Je me suis retapé ce film cette semaine.
Les plans offrent des chorégraphies qui sont presque de la danse de mannequins en vitrine. Les longs travellings langoureux évoquent un voyage en train dans les longs corridors du château. Les longs corridors de la mémoire.
Ce film c'est la poésie de l'être. La poésie de l'architecture. La poésie de l'architecture de l'être.
Une musique d'orgue hantée meuble les mouvements de caméra qui semblent circuler au travers de fantômes, au travers de gens, au-dessus de ceux-ci comme des âmes survolant des corps bien là mais aussi totalement absents. Des mannequins, figurants de la mémoire de cet homme à l'accent italien convaincu d'avoir déjà rencontré cette délicieuse femme.

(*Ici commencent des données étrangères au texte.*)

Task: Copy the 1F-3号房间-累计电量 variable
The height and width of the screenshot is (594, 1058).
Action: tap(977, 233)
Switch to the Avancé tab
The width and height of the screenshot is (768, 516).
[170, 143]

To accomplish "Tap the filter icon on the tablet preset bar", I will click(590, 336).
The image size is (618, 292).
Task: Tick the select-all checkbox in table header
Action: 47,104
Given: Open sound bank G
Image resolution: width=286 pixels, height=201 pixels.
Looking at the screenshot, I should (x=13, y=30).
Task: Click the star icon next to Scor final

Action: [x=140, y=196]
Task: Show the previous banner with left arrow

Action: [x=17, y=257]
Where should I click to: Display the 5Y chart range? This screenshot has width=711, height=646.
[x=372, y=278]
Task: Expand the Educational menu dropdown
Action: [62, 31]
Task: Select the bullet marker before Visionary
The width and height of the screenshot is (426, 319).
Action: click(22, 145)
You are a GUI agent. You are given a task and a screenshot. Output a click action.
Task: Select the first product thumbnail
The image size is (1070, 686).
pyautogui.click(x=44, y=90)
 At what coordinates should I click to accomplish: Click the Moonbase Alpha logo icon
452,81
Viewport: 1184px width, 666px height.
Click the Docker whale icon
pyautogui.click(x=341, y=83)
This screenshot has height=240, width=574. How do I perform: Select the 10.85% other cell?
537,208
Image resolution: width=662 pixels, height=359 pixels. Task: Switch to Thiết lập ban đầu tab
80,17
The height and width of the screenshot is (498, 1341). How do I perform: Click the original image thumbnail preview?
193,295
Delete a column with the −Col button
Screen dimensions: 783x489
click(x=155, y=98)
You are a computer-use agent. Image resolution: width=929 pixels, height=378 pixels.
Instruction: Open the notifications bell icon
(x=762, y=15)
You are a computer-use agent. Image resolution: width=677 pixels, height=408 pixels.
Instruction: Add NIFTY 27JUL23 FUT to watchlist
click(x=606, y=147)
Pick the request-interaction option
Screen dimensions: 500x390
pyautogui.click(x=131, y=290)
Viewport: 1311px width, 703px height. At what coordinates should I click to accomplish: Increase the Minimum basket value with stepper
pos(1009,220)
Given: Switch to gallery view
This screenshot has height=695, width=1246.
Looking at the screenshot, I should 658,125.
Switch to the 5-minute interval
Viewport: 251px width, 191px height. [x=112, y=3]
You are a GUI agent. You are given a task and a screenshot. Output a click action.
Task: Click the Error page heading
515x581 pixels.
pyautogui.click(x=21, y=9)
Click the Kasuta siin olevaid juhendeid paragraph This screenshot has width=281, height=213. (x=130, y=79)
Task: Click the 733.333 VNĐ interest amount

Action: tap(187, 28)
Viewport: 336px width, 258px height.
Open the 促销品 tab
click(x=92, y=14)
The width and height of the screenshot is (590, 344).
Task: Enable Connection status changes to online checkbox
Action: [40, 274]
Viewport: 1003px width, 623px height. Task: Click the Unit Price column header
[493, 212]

L'homme et la femme semblent avoir quitté le pays de leur être et plus le film avance, plus ils semblent s'enfoncer loin d'eux-même. On a l'impression d'être une mouche dans ce château ou restent en suspension les lourds silences qui se trament dans les têtes des invités éparpillés.
La mise en scène est froide et les mirroirs, réels ou fictifs, sont omniprésents. Et somptueux, d'une grande classe.
Ce film est presque une peinture. Une fresque de la bourgoeisie. Un portrait de la mémoire (ce qu'était aussi Hiroshima Mon Amour).
Visionner ce film c'est comme voir des ombres qui attendent que l'un et l'autre se rapprochent. Ce film est presque une expérience spirituelle pour moi. Une ivresse lancinante qui n'a même pas besoin du joint de pot ni de la bouteille pour que je plane.
Je ne sais trop pourquoi ce film me transporte autant. Récemment je remarquais que je m'intéressais aux oiseaux de plus en plus. À ce cardinal qui vient chanter certains matins près de la verrière sur les fils au-dessus de la piscine. Seyrig dans un costume blanc à plume rapelle un oiseau bléssé à un certain moment du film. Cet italien est peut-être tout simplement à la chasse. Elle est alors étouffée par ses inquisitions.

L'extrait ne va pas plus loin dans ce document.